Before I knew it, three years had passed. On this day, Du Kang came to the village to ask Liu Ling for wine money, and Liu Ling's daughter-in-law was very annoyed when she heard that this was the case, and said: "He didn't know whose wine he drank three years ago, and he died when he came back." I drank your wine! You're still asking for wine, and I'm going to have to ask for someone to ask for you!'
When Liu Ling's wife heard that Du Kang was coming to beg for wine money, she was angry and hateful, and stepped forward to pull Du Kang, crying and wanting to fight a life lawsuit with Du Kang.
Du Kang said: "He's not dead, he's drunk!" Take me to the place where he is buried. In this way, they came to the place where Liu Ling was buried, and when they opened the coffin, Liu Ling was neatly dressed, with a ruddy complexion, just like before her death. Du Kang stepped forward and patted him on the shoulder; shouted: "Liu Ling wake up!" Liu Ling wake up!"
Liu Ling's drunkenness has disappeared and she slowly woke up. He opened his sleepy eyes, stretched out his arms, yawned, blew out a snort of wine, and said proudly: "Good wine, it's so fragrant!"
Since then, the words "Du Kang fine wine, drunk for three years" have spread.
Of course, this is exaggerated folklore. But Du Kang wine does have the reputation of "opening the altar for ten miles, and drunk three next door".

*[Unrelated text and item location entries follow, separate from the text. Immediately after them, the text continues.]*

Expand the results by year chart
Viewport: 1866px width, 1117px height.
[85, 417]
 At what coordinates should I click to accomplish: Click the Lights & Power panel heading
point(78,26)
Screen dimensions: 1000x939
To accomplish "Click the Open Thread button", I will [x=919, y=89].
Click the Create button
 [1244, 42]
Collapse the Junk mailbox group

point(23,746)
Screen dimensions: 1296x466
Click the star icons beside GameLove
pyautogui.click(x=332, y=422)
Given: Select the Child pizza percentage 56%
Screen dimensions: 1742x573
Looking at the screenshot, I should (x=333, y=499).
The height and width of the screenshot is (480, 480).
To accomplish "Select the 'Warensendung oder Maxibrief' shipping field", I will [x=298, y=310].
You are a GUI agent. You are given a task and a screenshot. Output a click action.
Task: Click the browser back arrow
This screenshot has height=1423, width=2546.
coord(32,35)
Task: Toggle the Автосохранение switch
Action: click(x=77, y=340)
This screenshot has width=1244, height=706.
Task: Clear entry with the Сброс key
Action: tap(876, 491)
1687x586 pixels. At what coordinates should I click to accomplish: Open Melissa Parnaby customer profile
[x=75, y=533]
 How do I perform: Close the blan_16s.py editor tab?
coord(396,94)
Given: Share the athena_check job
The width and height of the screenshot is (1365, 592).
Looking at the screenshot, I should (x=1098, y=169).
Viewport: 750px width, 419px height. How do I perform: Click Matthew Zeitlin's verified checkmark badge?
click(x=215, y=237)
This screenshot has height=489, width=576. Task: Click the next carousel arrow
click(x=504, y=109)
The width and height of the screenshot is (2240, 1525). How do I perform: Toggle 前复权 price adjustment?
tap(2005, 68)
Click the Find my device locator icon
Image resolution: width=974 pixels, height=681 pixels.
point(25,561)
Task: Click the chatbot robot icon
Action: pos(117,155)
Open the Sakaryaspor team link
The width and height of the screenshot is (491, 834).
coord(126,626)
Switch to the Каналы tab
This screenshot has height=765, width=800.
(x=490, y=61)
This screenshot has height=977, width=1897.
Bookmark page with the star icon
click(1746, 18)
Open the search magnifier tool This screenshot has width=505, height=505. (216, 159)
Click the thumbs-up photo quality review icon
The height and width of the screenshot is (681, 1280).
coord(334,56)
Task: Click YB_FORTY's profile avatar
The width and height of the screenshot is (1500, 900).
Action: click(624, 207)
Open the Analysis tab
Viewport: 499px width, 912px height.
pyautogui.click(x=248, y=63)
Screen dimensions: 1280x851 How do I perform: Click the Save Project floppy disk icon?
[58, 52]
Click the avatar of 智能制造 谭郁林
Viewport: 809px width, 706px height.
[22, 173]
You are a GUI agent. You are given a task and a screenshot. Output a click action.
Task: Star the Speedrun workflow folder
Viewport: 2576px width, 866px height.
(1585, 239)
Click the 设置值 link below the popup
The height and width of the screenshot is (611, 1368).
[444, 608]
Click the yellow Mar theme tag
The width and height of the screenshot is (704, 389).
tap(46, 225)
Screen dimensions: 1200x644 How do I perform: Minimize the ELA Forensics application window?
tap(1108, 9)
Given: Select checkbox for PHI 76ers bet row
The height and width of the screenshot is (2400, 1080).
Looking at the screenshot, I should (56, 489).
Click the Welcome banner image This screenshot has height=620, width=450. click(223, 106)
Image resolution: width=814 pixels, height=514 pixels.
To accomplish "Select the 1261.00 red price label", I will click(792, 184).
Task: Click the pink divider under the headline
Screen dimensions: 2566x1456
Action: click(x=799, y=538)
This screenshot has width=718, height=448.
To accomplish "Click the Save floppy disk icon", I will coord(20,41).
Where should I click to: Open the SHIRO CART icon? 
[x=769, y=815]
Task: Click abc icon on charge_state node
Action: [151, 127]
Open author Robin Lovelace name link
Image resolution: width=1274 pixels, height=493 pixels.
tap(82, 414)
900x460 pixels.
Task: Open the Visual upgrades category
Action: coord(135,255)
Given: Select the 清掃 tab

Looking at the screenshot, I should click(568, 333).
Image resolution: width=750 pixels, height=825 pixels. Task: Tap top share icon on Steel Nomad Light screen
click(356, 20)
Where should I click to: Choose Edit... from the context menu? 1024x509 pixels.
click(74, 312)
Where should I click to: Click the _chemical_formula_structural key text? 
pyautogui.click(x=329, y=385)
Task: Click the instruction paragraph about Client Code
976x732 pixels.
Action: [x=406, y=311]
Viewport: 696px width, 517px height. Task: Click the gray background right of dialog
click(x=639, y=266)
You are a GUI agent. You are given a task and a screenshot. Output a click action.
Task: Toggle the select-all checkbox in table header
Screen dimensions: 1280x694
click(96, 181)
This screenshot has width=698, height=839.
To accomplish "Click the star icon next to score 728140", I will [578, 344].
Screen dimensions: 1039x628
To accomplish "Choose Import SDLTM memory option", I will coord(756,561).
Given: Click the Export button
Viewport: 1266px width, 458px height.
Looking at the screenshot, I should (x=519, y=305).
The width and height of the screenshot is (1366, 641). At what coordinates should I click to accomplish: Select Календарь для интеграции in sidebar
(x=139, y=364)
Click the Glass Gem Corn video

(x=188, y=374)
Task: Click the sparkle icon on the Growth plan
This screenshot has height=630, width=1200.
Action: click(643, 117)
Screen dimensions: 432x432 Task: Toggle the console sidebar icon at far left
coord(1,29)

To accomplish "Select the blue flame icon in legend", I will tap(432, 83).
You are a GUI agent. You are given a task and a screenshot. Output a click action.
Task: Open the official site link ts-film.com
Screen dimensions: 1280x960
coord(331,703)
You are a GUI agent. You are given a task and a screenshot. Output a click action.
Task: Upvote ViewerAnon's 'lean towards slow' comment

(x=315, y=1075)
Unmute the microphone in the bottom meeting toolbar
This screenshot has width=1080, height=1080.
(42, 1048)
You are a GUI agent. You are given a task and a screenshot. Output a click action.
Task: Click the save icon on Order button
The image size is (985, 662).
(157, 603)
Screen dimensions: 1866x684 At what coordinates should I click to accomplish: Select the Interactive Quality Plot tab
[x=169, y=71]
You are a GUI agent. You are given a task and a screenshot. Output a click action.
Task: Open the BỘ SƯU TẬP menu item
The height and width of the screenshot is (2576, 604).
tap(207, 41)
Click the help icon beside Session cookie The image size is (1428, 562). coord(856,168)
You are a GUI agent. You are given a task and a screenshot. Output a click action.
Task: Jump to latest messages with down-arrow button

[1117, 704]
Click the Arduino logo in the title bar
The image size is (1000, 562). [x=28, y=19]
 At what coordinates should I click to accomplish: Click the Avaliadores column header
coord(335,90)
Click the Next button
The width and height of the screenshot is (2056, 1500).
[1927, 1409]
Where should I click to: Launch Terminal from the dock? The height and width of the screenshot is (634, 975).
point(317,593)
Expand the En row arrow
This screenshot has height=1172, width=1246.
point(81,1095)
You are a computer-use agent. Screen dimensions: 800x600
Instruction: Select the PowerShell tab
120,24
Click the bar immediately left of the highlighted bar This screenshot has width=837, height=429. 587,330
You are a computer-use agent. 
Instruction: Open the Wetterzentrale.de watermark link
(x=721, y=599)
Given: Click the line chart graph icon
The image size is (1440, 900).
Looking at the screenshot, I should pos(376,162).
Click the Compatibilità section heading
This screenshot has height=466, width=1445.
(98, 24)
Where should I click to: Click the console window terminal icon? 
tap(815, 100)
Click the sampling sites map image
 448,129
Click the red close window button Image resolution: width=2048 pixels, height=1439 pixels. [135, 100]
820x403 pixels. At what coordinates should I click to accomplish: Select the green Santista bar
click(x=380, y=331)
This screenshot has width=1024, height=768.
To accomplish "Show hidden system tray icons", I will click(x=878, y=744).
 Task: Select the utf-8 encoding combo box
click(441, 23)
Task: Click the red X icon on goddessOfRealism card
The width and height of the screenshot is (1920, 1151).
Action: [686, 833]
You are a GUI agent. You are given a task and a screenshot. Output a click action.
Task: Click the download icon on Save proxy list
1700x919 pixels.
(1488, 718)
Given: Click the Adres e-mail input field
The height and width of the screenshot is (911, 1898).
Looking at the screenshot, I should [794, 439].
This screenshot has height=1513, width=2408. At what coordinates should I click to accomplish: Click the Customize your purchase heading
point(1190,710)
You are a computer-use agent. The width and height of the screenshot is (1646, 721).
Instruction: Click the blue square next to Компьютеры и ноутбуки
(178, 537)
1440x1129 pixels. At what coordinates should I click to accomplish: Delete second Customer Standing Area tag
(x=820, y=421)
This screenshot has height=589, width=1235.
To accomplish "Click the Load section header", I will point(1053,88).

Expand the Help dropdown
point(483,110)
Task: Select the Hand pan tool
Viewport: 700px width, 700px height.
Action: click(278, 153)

The "Seven Sages of the Bamboo Forest" refers to the seven famous scholars of the Jin Dynasty: Ruan Ji, Ji Kang, Shan Tao, Liu Ling, Ruan Xian, Xiang Xiu and Wang Rong. They are uninhibited, often under the bamboo forest, singing and drinking.
One of the most famous drunkards was Liu Ling. Liu Ling said to herself: "Born Liu Ling, in the name of wine, one drink and one drink, five buckets to solve the drunk"; "Wine Book" tells that Liu Ling often carries a wine jug with him, rides a deer cart, drinks while walking, and follows the car with digging tools, when he dies, he buries it on the spot.
Ruan Xian drank even more shamelessly, every time he drank with the Zongren, he always served wine in a large basin, without a wine glass or a spoon of wine utensils, everyone sat around the wine bowl and drank with their hands in their hands. The pigs came to drink, not only did they not rush, but Ruan Xian also got together with the pigs to drink.
Liu Ling once wrote a poem "Ode to Wine Virtue", to the effect that he has no trace, no room, and the curtain is on the ground, and he indulges in whatever he wants, whether he stops or walks, he drinks with a wine glass at any time, but wine is a business, and he knows the rest. I don't care what other people say. The more others want to comment, the more they want to drink, drink alcohol and sleep, drunk over is also in a trance, in the silent place, is a thunder down, can not hear, in the face of Mount Tai blind, do not know the weather is hot and cold, do not know the world's desire feelings.
Liu Ling's poem fully reflects the mentality of the literati in the Jin Dynasty, that is, due to social turmoil and long-term division, the ruler's strict control of some literati made the literati have to use wine to drown their sorrows, or use alcohol to avoid trouble, and vent their dissatisfaction with current politics with drunken rhetoric.